• _Provided records_
|---|

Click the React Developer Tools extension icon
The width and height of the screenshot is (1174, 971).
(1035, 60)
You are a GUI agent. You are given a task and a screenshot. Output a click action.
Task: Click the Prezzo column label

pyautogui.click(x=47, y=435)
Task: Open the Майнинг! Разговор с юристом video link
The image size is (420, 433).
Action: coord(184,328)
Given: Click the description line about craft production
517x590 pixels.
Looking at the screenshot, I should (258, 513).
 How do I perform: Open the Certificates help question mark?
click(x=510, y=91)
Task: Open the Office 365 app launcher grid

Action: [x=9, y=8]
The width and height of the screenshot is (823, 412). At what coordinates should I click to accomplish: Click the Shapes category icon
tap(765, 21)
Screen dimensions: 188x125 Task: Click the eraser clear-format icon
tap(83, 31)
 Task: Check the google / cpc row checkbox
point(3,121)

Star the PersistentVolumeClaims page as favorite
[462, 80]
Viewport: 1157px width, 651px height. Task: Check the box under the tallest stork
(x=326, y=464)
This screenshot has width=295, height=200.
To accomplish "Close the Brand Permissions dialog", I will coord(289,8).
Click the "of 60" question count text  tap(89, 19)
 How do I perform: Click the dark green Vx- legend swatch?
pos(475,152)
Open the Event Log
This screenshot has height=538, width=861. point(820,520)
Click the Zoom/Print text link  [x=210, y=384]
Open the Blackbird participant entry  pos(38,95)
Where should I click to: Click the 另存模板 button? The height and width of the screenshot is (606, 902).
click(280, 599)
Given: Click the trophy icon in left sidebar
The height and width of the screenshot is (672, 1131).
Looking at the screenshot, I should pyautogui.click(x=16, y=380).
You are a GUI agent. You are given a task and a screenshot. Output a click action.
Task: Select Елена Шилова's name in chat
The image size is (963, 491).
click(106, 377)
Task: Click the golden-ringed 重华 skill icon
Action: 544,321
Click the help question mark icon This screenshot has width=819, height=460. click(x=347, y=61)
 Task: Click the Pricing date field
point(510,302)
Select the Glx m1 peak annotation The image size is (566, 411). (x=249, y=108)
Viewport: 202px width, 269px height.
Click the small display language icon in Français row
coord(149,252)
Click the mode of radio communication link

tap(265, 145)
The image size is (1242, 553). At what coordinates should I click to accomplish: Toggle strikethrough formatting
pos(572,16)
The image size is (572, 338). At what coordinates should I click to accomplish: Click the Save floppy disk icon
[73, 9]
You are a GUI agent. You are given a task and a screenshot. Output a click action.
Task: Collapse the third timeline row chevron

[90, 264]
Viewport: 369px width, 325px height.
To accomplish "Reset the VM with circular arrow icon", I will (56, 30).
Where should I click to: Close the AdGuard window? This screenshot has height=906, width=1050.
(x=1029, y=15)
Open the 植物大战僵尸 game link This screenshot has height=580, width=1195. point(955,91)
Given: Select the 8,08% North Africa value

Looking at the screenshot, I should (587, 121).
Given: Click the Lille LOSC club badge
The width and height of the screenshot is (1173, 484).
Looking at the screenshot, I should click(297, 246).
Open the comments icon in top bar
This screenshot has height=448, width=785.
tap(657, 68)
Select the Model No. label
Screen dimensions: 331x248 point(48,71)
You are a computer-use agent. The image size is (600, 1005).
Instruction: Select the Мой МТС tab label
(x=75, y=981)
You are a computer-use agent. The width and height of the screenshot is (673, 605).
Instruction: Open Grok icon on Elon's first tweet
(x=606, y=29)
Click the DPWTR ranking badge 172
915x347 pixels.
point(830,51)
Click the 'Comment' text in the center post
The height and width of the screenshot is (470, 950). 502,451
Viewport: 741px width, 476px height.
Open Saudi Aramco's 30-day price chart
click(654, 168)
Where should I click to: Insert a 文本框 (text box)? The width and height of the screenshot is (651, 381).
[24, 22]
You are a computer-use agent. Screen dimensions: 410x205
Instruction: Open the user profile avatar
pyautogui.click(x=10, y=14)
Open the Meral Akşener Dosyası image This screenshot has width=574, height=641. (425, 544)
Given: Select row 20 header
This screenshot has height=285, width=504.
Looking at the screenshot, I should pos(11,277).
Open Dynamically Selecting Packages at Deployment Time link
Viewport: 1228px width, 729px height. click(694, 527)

|---|

• _Exercise_
Nothing in the entries may be left out; each line is to be output exactly.

• _Response below_
Click the React Developer Tools extension icon
The width and height of the screenshot is (1174, 971).
(1035, 60)
You are a GUI agent. You are given a task and a screenshot. Output a click action.
Task: Click the Prezzo column label

pyautogui.click(x=47, y=435)
Task: Open the Майнинг! Разговор с юристом video link
The image size is (420, 433).
Action: coord(184,328)
Given: Click the description line about craft production
517x590 pixels.
Looking at the screenshot, I should (258, 513).
 How do I perform: Open the Certificates help question mark?
click(x=510, y=91)
Task: Open the Office 365 app launcher grid

Action: [x=9, y=8]
The width and height of the screenshot is (823, 412). At what coordinates should I click to accomplish: Click the Shapes category icon
tap(765, 21)
Screen dimensions: 188x125 Task: Click the eraser clear-format icon
tap(83, 31)
 Task: Check the google / cpc row checkbox
point(3,121)

Star the PersistentVolumeClaims page as favorite
[462, 80]
Viewport: 1157px width, 651px height. Task: Check the box under the tallest stork
(x=326, y=464)
This screenshot has width=295, height=200.
To accomplish "Close the Brand Permissions dialog", I will coord(289,8).
Click the "of 60" question count text  tap(89, 19)
 How do I perform: Click the dark green Vx- legend swatch?
pos(475,152)
Open the Event Log
This screenshot has height=538, width=861. point(820,520)
Click the Zoom/Print text link  [x=210, y=384]
Open the Blackbird participant entry  pos(38,95)
Where should I click to: Click the 另存模板 button? The height and width of the screenshot is (606, 902).
click(280, 599)
Given: Click the trophy icon in left sidebar
The height and width of the screenshot is (672, 1131).
Looking at the screenshot, I should pyautogui.click(x=16, y=380).
You are a GUI agent. You are given a task and a screenshot. Output a click action.
Task: Select Елена Шилова's name in chat
The image size is (963, 491).
click(106, 377)
Task: Click the golden-ringed 重华 skill icon
Action: 544,321
Click the help question mark icon This screenshot has width=819, height=460. click(x=347, y=61)
 Task: Click the Pricing date field
point(510,302)
Select the Glx m1 peak annotation The image size is (566, 411). (x=249, y=108)
Viewport: 202px width, 269px height.
Click the small display language icon in Français row
coord(149,252)
Click the mode of radio communication link

tap(265, 145)
The image size is (1242, 553). At what coordinates should I click to accomplish: Toggle strikethrough formatting
pos(572,16)
The image size is (572, 338). At what coordinates should I click to accomplish: Click the Save floppy disk icon
[73, 9]
You are a GUI agent. You are given a task and a screenshot. Output a click action.
Task: Collapse the third timeline row chevron

[90, 264]
Viewport: 369px width, 325px height.
To accomplish "Reset the VM with circular arrow icon", I will (56, 30).
Where should I click to: Close the AdGuard window? This screenshot has height=906, width=1050.
(x=1029, y=15)
Open the 植物大战僵尸 game link This screenshot has height=580, width=1195. point(955,91)
Given: Select the 8,08% North Africa value

Looking at the screenshot, I should (587, 121).
Given: Click the Lille LOSC club badge
The width and height of the screenshot is (1173, 484).
Looking at the screenshot, I should click(297, 246).
Open the comments icon in top bar
This screenshot has height=448, width=785.
tap(657, 68)
Select the Model No. label
Screen dimensions: 331x248 point(48,71)
You are a computer-use agent. The image size is (600, 1005).
Instruction: Select the Мой МТС tab label
(x=75, y=981)
You are a computer-use agent. The width and height of the screenshot is (673, 605).
Instruction: Open Grok icon on Elon's first tweet
(x=606, y=29)
Click the DPWTR ranking badge 172
915x347 pixels.
point(830,51)
Click the 'Comment' text in the center post
The height and width of the screenshot is (470, 950). 502,451
Viewport: 741px width, 476px height.
Open Saudi Aramco's 30-day price chart
click(654, 168)
Where should I click to: Insert a 文本框 (text box)? The width and height of the screenshot is (651, 381).
[24, 22]
You are a computer-use agent. Screen dimensions: 410x205
Instruction: Open the user profile avatar
pyautogui.click(x=10, y=14)
Open the Meral Akşener Dosyası image This screenshot has width=574, height=641. (425, 544)
Given: Select row 20 header
This screenshot has height=285, width=504.
Looking at the screenshot, I should pos(11,277).
Open Dynamically Selecting Packages at Deployment Time link
Viewport: 1228px width, 729px height. click(694, 527)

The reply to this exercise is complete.